◆ **ÜBUNGSZIEL**: Bring sämtliche Zeilen der folgenden Auflistung in die Form einer nummerierten Liste und lass dabei die Leerzeilen weg.

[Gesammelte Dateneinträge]
****

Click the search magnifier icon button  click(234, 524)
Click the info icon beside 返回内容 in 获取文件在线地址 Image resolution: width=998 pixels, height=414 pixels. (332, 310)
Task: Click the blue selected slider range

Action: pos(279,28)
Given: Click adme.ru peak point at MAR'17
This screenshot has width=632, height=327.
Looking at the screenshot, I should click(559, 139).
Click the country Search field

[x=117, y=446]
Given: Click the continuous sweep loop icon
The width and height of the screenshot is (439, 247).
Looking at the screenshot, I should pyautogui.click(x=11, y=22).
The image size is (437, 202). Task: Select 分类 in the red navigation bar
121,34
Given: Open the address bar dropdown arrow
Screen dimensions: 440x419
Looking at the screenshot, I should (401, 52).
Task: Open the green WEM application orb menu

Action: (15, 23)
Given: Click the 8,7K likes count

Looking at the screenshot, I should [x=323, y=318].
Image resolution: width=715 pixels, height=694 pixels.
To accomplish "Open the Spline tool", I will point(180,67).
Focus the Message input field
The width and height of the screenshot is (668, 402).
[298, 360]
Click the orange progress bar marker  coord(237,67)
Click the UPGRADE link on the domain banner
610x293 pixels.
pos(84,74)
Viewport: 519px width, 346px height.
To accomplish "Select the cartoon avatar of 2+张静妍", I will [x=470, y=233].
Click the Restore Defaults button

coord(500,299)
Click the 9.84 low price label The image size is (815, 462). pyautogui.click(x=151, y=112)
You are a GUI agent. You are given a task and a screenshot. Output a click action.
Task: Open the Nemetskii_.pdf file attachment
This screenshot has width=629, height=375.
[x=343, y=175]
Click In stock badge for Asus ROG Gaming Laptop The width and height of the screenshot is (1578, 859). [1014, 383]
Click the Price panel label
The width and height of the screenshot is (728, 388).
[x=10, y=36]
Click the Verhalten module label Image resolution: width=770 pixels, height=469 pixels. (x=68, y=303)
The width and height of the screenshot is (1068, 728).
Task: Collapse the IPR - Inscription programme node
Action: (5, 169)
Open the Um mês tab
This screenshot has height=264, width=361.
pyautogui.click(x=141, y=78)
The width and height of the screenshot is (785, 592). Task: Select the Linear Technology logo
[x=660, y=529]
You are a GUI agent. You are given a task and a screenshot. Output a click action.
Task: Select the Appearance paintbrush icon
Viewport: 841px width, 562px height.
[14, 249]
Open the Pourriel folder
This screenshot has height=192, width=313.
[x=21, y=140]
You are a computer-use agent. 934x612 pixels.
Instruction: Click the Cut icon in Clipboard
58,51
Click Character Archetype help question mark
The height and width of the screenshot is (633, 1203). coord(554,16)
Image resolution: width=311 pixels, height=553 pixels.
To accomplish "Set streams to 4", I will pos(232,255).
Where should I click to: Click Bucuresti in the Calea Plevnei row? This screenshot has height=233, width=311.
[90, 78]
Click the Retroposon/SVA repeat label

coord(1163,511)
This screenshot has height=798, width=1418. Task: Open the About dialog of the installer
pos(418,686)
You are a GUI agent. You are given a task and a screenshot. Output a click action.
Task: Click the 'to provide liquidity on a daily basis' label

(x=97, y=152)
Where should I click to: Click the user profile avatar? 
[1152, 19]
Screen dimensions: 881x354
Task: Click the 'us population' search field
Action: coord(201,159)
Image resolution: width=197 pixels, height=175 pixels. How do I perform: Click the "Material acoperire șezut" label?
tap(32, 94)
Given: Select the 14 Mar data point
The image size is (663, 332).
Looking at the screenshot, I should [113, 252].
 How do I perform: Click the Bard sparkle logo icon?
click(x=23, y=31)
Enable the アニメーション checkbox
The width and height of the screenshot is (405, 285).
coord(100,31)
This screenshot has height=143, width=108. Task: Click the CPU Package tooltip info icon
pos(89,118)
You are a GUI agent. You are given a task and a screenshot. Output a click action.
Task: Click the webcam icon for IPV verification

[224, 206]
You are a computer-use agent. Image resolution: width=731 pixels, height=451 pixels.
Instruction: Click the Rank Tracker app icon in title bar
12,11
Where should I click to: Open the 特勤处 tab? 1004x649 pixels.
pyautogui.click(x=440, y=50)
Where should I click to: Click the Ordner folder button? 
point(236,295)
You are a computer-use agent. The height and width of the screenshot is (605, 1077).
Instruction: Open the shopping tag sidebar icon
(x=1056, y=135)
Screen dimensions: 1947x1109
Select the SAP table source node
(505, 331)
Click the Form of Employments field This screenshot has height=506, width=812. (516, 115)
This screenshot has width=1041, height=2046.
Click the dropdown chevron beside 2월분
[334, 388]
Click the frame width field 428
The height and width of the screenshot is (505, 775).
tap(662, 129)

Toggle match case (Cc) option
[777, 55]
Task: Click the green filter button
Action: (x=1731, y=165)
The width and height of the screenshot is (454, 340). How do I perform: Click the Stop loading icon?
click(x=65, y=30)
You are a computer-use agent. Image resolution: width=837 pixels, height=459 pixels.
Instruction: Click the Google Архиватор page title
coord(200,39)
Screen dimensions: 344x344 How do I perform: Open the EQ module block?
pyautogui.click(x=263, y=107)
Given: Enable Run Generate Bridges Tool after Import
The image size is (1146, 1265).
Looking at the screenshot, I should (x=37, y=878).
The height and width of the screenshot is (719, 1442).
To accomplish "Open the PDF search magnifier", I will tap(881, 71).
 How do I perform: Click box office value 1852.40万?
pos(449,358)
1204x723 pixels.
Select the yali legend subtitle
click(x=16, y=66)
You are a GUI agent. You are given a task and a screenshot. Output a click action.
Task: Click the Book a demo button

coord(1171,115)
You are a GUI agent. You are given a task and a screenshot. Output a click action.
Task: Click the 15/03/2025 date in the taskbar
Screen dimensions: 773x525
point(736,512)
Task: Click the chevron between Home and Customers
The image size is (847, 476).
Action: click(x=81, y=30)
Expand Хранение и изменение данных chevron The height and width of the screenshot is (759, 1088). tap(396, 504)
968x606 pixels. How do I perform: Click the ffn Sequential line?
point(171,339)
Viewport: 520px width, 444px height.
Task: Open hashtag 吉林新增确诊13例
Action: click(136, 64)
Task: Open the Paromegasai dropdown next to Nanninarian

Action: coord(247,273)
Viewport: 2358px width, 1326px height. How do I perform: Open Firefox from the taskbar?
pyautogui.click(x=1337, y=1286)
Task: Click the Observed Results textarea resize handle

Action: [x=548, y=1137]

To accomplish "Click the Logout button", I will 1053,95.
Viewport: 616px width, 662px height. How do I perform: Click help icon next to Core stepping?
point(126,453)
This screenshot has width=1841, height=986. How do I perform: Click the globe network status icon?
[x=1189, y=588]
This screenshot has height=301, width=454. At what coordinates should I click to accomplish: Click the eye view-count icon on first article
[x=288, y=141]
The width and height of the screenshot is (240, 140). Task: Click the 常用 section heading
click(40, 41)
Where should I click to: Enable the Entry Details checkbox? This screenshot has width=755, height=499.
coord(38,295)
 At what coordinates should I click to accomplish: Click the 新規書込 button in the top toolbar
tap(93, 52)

****

◆ **ANTWORT**:
1. Click the search magnifier icon button  click(234, 524)
2. Click the info icon beside 返回内容 in 获取文件在线地址 Image resolution: width=998 pixels, height=414 pixels. (332, 310)
3. Task: Click the blue selected slider range
4. Action: pos(279,28)
5. Given: Click adme.ru peak point at MAR'17
6. This screenshot has width=632, height=327.
7. Looking at the screenshot, I should click(559, 139).
8. Click the country Search field
9. [x=117, y=446]
10. Given: Click the continuous sweep loop icon
11. The width and height of the screenshot is (439, 247).
12. Looking at the screenshot, I should pyautogui.click(x=11, y=22).
13. The image size is (437, 202). Task: Select 分类 in the red navigation bar
14. 121,34
15. Given: Open the address bar dropdown arrow
16. Screen dimensions: 440x419
17. Looking at the screenshot, I should (401, 52).
18. Task: Open the green WEM application orb menu
19. Action: (15, 23)
20. Given: Click the 8,7K likes count
21. Looking at the screenshot, I should [x=323, y=318].
22. Image resolution: width=715 pixels, height=694 pixels.
23. To accomplish "Open the Spline tool", I will point(180,67).
24. Focus the Message input field
25. The width and height of the screenshot is (668, 402).
26. [298, 360]
27. Click the orange progress bar marker  coord(237,67)
28. Click the UPGRADE link on the domain banner
29. 610x293 pixels.
30. pos(84,74)
31. Viewport: 519px width, 346px height.
32. To accomplish "Select the cartoon avatar of 2+张静妍", I will [x=470, y=233].
33. Click the Restore Defaults button
34. coord(500,299)
35. Click the 9.84 low price label The image size is (815, 462). pyautogui.click(x=151, y=112)
36. You are a GUI agent. You are given a task and a screenshot. Output a click action.
37. Task: Open the Nemetskii_.pdf file attachment
38. This screenshot has width=629, height=375.
39. [x=343, y=175]
40. Click In stock badge for Asus ROG Gaming Laptop The width and height of the screenshot is (1578, 859). [1014, 383]
41. Click the Price panel label
42. The width and height of the screenshot is (728, 388).
43. [x=10, y=36]
44. Click the Verhalten module label Image resolution: width=770 pixels, height=469 pixels. (x=68, y=303)
45. The width and height of the screenshot is (1068, 728).
46. Task: Collapse the IPR - Inscription programme node
47. Action: (5, 169)
48. Open the Um mês tab
49. This screenshot has height=264, width=361.
50. pyautogui.click(x=141, y=78)
51. The width and height of the screenshot is (785, 592). Task: Select the Linear Technology logo
52. [x=660, y=529]
53. You are a GUI agent. You are given a task and a screenshot. Output a click action.
54. Task: Select the Appearance paintbrush icon
55. Viewport: 841px width, 562px height.
56. [14, 249]
57. Open the Pourriel folder
58. This screenshot has height=192, width=313.
59. [x=21, y=140]
60. You are a computer-use agent. 934x612 pixels.
61. Instruction: Click the Cut icon in Clipboard
62. 58,51
63. Click Character Archetype help question mark
64. The height and width of the screenshot is (633, 1203). coord(554,16)
65. Image resolution: width=311 pixels, height=553 pixels.
66. To accomplish "Set streams to 4", I will pos(232,255).
67. Where should I click to: Click Bucuresti in the Calea Plevnei row? This screenshot has height=233, width=311.
68. [90, 78]
69. Click the Retroposon/SVA repeat label
70. coord(1163,511)
71. This screenshot has height=798, width=1418. Task: Open the About dialog of the installer
72. pos(418,686)
73. You are a GUI agent. You are given a task and a screenshot. Output a click action.
74. Task: Click the 'to provide liquidity on a daily basis' label
75. (x=97, y=152)
76. Where should I click to: Click the user profile avatar? 
77. [1152, 19]
78. Screen dimensions: 881x354
79. Task: Click the 'us population' search field
80. Action: coord(201,159)
81. Image resolution: width=197 pixels, height=175 pixels. How do I perform: Click the "Material acoperire șezut" label?
82. tap(32, 94)
83. Given: Select the 14 Mar data point
84. The image size is (663, 332).
85. Looking at the screenshot, I should [113, 252].
86.  How do I perform: Click the Bard sparkle logo icon?
87. click(x=23, y=31)
88. Enable the アニメーション checkbox
89. The width and height of the screenshot is (405, 285).
90. coord(100,31)
91. This screenshot has height=143, width=108. Task: Click the CPU Package tooltip info icon
92. pos(89,118)
93. You are a GUI agent. You are given a task and a screenshot. Output a click action.
94. Task: Click the webcam icon for IPV verification
95. [224, 206]
96. You are a computer-use agent. Image resolution: width=731 pixels, height=451 pixels.
97. Instruction: Click the Rank Tracker app icon in title bar
98. 12,11
99. Where should I click to: Open the 特勤处 tab? 1004x649 pixels.
100. pyautogui.click(x=440, y=50)
101. Where should I click to: Click the Ordner folder button? 
102. point(236,295)
103. You are a computer-use agent. The height and width of the screenshot is (605, 1077).
104. Instruction: Open the shopping tag sidebar icon
105. (x=1056, y=135)
106. Screen dimensions: 1947x1109
107. Select the SAP table source node
108. (505, 331)
109. Click the Form of Employments field This screenshot has height=506, width=812. (516, 115)
110. This screenshot has width=1041, height=2046.
111. Click the dropdown chevron beside 2월분
112. [334, 388]
113. Click the frame width field 428
114. The height and width of the screenshot is (505, 775).
115. tap(662, 129)
116. Toggle match case (Cc) option
117. [777, 55]
118. Task: Click the green filter button
119. Action: (x=1731, y=165)
120. The width and height of the screenshot is (454, 340). How do I perform: Click the Stop loading icon?
121. click(x=65, y=30)
122. You are a computer-use agent. Image resolution: width=837 pixels, height=459 pixels.
123. Instruction: Click the Google Архиватор page title
124. coord(200,39)
125. Screen dimensions: 344x344 How do I perform: Open the EQ module block?
126. pyautogui.click(x=263, y=107)
127. Given: Enable Run Generate Bridges Tool after Import
128. The image size is (1146, 1265).
129. Looking at the screenshot, I should (x=37, y=878).
130. The height and width of the screenshot is (719, 1442).
131. To accomplish "Open the PDF search magnifier", I will tap(881, 71).
132.  How do I perform: Click box office value 1852.40万?
133. pos(449,358)
134. 1204x723 pixels.
135. Select the yali legend subtitle
136. click(x=16, y=66)
137. You are a GUI agent. You are given a task and a screenshot. Output a click action.
138. Task: Click the Book a demo button
139. coord(1171,115)
140. You are a GUI agent. You are given a task and a screenshot. Output a click action.
141. Task: Click the 15/03/2025 date in the taskbar
142. Screen dimensions: 773x525
143. point(736,512)
144. Task: Click the chevron between Home and Customers
145. The image size is (847, 476).
146. Action: click(x=81, y=30)
147. Expand Хранение и изменение данных chevron The height and width of the screenshot is (759, 1088). tap(396, 504)
148. 968x606 pixels. How do I perform: Click the ffn Sequential line?
149. point(171,339)
150. Viewport: 520px width, 444px height.
151. Task: Open hashtag 吉林新增确诊13例
152. Action: click(136, 64)
153. Task: Open the Paromegasai dropdown next to Nanninarian
154. Action: coord(247,273)
155. Viewport: 2358px width, 1326px height. How do I perform: Open Firefox from the taskbar?
156. pyautogui.click(x=1337, y=1286)
157. Task: Click the Observed Results textarea resize handle
158. Action: [x=548, y=1137]
159. To accomplish "Click the Logout button", I will 1053,95.
160. Viewport: 616px width, 662px height. How do I perform: Click help icon next to Core stepping?
161. point(126,453)
162. This screenshot has width=1841, height=986. How do I perform: Click the globe network status icon?
163. [x=1189, y=588]
164. This screenshot has height=301, width=454. At what coordinates should I click to accomplish: Click the eye view-count icon on first article
165. [x=288, y=141]
166. The width and height of the screenshot is (240, 140). Task: Click the 常用 section heading
167. click(40, 41)
168. Where should I click to: Enable the Entry Details checkbox? This screenshot has width=755, height=499.
169. coord(38,295)
170.  At what coordinates should I click to accomplish: Click the 新規書込 button in the top toolbar
171. tap(93, 52)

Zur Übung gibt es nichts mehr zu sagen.